Witness MacDonald, wandering waiter, had been found in Baltimore and sent to California by the Mooney-Billings defense to admit his perjury after the Supreme Court refused last month to recommend a pardon for Billings (TIME, July 21). In 1916 he told trial juries that he had seen Billings and Mooney with a suitcase, presumably containing the bomb, at the street corner where occurred the explosion that killed ten persons. Last week before the Supreme Justices he swore that he had seen neither of them there, that, in fact, he was not sure if he had really witnessed the bombing at all, so muddled were truth and falsehood in his clouded brain. He charged that the San Francisco police had coached him to identify Mooney and Billings as the bombers, that Charles M. Fickert, the prosecuting attorney, had influenced his testimony, had promised him a "large slice" of the $17,500 reward in return for damning evidence.

Unique in California history was last week's hearing. The justices huddled about Witness MacDonald. They denied him the benefit of counsel or the privilege of direct statement. Associate Justice John White Preston, a onetime U. S. District Attorney experienced in prosecuting radicals, acted as the court's special prosecutor to examine MacDonald.

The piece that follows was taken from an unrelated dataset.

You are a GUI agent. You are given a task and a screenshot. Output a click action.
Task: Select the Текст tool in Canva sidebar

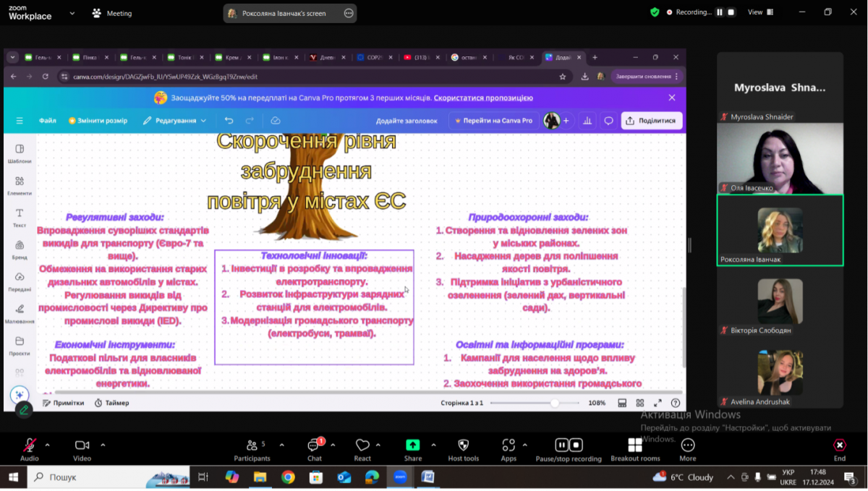20,217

The little old man, who claimed he only wanted to "clear his conscience," cringed, trembled, wept under the ferocity of Justice Preston's interrogation.

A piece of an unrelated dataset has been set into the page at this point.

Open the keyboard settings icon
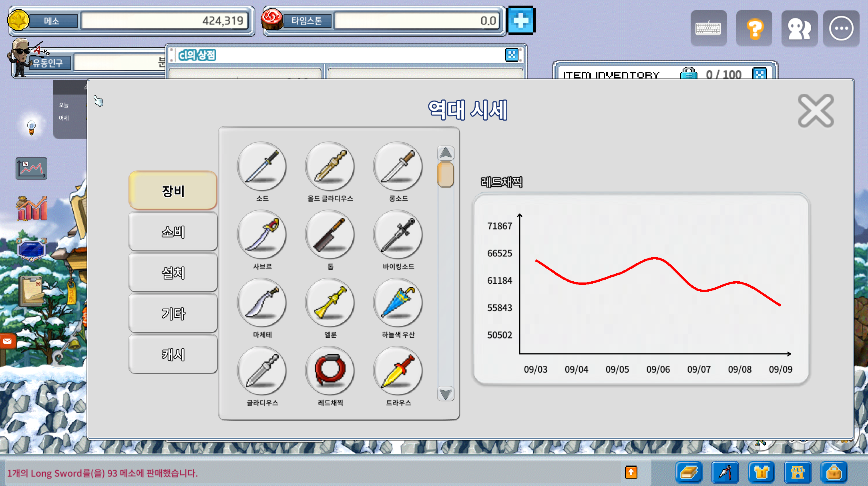The width and height of the screenshot is (868, 486). [709, 28]
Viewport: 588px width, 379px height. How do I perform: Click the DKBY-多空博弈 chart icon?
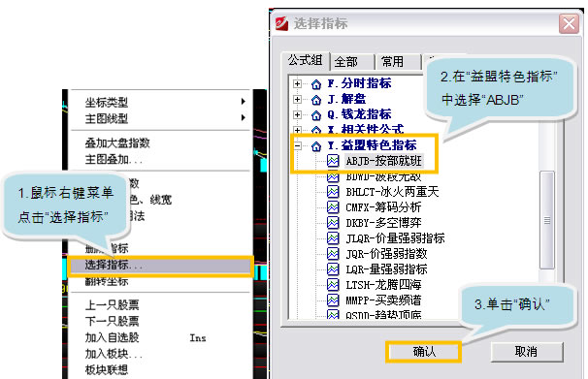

The apparent purpose was to make MacDonald out a habitual liar who was perjuring himself now no less than he may have done at the Billings-Mooney trials. Time and again Preston would harshly ask: "Was that a lie?" "Weren't you lying when you said that?" When MacDonald became hopelessly rattled, Preston scornfully inquired: "You've told five different stories at five different times. How is the court to know which one to believe?" Meekly replied MacDonald: "You'll have to use your own judgment."

Throughout the ordeal, however, MacDonald stuck to the main outline of his recantation. He claimed that police Captain Charles Goff had forced his identification of Billings and Mooney in the city prison, that District Attorney Fickert had put "a whole pack of lies" into his head which he repeated to the trial juries. Said he: "Fickert told me if I would stand by the identification of Billings and Mooney I'd get the biggest slice of the reward." Asked Justice Preston mockingly: "You swore this at the time God was judging you to be a liar" MacDonald only wept.

Mr. Fickert coldly watched his onetime prime witness across the chamber. Justice Preston asked MacDonald: "Do you still feel in Fickert's clutches?" Replied MacDonald pitifully: "I do. I'm in a daze right now."

Police Captain Goff testified that MacDonald had identified Billings and Mooney without any prompting from him. Another witness declared that he had heard MacDonald describe the bombing and the two men with the suitcase two hours after the explosion. The hearing unexpectedly broadened out when Miss Estelle Smith, onetime dental nurse, drug addict and witness against Billings at his trial, revised her testimony, charged that Prosecutor Fickert had pressed her into perjury. Incidentally she set up an alibi for Billings by declaring he was in her office, a mile from the explosion scene, just a few minutes before the bomb went off. She swore he carried a suitcase in which was, not bombs, but a supply of acid which Billings was squirting on automobile engines as part of a garage mechanics' strike.

Because Mooney is a first offender, California's Governor Clement Calhoun Young is empowered to pardon him without the Supreme Court's recommendation, on his own initiative. But because the facts in the two cases are so intertwined, Governor Young was being guided largely by the Supreme Court's hearing in the Billings case. Last week he summoned MacDonald to Sacramento to hear him repeat his recantation.